■ DIRECTIONS FOR THIS TASK ■
Reproduce every line of the material below verbatim, changing nothing.

[begin EXCERPTED DATA]

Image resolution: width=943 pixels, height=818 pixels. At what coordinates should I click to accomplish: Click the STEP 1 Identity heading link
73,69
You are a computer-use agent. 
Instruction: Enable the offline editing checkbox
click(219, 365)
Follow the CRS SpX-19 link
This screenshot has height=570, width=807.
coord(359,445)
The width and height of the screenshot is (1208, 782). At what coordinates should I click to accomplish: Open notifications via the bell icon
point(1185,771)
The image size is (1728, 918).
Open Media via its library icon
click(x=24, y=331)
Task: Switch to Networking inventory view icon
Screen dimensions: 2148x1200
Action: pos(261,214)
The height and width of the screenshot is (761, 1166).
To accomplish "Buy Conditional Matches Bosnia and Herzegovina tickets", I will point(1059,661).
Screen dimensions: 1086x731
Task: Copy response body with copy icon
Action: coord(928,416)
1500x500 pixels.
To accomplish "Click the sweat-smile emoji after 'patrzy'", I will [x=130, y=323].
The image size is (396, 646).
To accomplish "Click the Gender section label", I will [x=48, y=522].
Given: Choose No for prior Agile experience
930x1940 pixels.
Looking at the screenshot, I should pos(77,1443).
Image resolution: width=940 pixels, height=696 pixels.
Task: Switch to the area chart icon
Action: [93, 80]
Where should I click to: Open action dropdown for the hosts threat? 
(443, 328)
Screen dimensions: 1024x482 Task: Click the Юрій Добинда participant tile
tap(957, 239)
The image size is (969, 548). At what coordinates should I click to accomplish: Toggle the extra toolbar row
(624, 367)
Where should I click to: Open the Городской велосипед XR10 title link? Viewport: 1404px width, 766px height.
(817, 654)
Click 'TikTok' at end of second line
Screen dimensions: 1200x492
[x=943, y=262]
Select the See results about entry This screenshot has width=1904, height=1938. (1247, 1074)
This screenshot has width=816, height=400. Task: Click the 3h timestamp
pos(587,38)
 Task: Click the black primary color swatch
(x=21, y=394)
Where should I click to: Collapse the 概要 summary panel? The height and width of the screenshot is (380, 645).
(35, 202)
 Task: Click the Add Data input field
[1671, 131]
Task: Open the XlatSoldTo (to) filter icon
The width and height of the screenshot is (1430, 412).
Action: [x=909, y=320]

[end EXCERPTED DATA]

■ ANSWER TO THE PROBLEM ■
Image resolution: width=943 pixels, height=818 pixels. At what coordinates should I click to accomplish: Click the STEP 1 Identity heading link
73,69
You are a computer-use agent. 
Instruction: Enable the offline editing checkbox
click(219, 365)
Follow the CRS SpX-19 link
This screenshot has height=570, width=807.
coord(359,445)
The width and height of the screenshot is (1208, 782). At what coordinates should I click to accomplish: Open notifications via the bell icon
point(1185,771)
The image size is (1728, 918).
Open Media via its library icon
click(x=24, y=331)
Task: Switch to Networking inventory view icon
Screen dimensions: 2148x1200
Action: pos(261,214)
The height and width of the screenshot is (761, 1166).
To accomplish "Buy Conditional Matches Bosnia and Herzegovina tickets", I will point(1059,661).
Screen dimensions: 1086x731
Task: Copy response body with copy icon
Action: coord(928,416)
1500x500 pixels.
To accomplish "Click the sweat-smile emoji after 'patrzy'", I will [x=130, y=323].
The image size is (396, 646).
To accomplish "Click the Gender section label", I will [x=48, y=522].
Given: Choose No for prior Agile experience
930x1940 pixels.
Looking at the screenshot, I should pos(77,1443).
Image resolution: width=940 pixels, height=696 pixels.
Task: Switch to the area chart icon
Action: [93, 80]
Where should I click to: Open action dropdown for the hosts threat? 
(443, 328)
Screen dimensions: 1024x482 Task: Click the Юрій Добинда participant tile
tap(957, 239)
The image size is (969, 548). At what coordinates should I click to accomplish: Toggle the extra toolbar row
(624, 367)
Where should I click to: Open the Городской велосипед XR10 title link? Viewport: 1404px width, 766px height.
(817, 654)
Click 'TikTok' at end of second line
Screen dimensions: 1200x492
[x=943, y=262]
Select the See results about entry This screenshot has width=1904, height=1938. (1247, 1074)
This screenshot has width=816, height=400. Task: Click the 3h timestamp
pos(587,38)
 Task: Click the black primary color swatch
(x=21, y=394)
Where should I click to: Collapse the 概要 summary panel? The height and width of the screenshot is (380, 645).
(35, 202)
 Task: Click the Add Data input field
[1671, 131]
Task: Open the XlatSoldTo (to) filter icon
The width and height of the screenshot is (1430, 412).
Action: [x=909, y=320]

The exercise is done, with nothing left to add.